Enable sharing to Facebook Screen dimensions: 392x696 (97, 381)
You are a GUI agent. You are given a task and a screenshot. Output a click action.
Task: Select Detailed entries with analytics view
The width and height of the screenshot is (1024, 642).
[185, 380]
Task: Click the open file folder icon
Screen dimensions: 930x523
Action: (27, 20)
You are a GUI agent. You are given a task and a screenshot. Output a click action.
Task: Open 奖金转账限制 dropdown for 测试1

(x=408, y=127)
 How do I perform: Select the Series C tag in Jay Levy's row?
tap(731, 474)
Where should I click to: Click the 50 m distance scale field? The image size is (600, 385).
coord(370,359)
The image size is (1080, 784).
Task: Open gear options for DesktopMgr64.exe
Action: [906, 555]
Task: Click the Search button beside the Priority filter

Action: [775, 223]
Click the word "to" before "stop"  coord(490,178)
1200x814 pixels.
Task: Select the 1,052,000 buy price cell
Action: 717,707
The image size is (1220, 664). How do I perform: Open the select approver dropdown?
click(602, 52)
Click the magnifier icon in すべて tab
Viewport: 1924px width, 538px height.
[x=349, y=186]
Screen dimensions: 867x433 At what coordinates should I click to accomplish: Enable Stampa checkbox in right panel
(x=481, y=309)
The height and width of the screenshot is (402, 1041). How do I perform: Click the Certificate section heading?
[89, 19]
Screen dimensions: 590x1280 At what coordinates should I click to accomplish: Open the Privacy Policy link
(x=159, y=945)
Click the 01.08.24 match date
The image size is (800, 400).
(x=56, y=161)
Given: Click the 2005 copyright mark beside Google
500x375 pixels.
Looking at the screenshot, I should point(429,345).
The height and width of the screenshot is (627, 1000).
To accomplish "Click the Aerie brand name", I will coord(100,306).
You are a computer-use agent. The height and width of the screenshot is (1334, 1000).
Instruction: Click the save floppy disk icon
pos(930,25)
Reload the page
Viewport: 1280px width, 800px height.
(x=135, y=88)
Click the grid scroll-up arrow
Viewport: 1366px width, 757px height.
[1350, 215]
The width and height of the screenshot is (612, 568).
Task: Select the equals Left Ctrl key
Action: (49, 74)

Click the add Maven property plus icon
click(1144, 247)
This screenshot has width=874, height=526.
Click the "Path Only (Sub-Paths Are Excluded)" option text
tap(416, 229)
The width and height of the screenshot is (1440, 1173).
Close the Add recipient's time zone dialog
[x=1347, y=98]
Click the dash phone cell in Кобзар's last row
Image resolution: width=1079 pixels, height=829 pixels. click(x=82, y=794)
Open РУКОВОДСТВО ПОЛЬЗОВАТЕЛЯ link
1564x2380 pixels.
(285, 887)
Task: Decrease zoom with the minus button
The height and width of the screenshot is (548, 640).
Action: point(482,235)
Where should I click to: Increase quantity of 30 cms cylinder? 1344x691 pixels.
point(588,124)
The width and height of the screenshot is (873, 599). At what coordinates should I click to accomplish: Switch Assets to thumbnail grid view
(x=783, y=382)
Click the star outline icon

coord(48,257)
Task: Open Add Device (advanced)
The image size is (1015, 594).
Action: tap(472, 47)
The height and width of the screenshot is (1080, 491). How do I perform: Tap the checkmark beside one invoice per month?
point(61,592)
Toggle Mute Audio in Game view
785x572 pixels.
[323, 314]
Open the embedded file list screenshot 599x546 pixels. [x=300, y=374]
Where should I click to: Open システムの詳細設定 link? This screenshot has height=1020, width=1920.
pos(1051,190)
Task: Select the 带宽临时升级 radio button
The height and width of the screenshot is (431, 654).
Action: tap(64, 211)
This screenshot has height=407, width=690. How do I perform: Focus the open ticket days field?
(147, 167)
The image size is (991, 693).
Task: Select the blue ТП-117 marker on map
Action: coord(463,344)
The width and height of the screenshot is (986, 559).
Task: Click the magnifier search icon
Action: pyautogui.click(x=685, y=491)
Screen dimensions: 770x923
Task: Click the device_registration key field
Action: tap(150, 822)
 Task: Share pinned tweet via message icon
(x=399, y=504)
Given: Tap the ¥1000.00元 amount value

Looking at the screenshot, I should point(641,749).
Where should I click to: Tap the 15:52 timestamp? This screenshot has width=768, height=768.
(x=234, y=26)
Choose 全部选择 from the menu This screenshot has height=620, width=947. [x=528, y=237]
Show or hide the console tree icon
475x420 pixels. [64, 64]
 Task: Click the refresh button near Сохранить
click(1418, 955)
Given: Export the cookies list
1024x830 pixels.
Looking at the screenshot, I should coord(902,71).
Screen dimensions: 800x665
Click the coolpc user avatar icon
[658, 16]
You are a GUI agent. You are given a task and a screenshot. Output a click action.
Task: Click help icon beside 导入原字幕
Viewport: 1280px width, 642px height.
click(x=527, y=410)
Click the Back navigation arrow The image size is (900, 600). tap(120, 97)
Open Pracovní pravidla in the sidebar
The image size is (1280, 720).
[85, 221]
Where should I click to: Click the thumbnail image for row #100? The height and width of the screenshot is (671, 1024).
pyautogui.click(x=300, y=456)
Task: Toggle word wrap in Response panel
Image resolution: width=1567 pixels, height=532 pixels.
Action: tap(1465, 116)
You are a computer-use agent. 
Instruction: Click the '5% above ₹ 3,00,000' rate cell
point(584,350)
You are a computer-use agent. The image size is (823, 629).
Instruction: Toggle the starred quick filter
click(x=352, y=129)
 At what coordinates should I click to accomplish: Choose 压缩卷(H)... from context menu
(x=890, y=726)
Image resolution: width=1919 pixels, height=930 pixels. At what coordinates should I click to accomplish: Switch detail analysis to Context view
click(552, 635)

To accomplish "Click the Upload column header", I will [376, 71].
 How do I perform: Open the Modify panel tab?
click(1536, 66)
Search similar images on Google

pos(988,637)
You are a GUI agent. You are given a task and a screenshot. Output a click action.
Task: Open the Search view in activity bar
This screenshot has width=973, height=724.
-- -- --
◆ **Task objective**
Report each line above that includes the string "file".

◆ **Task result**
Task: Click the open file folder icon
Open the embedded file list screenshot 599x546 pixels. [x=300, y=374]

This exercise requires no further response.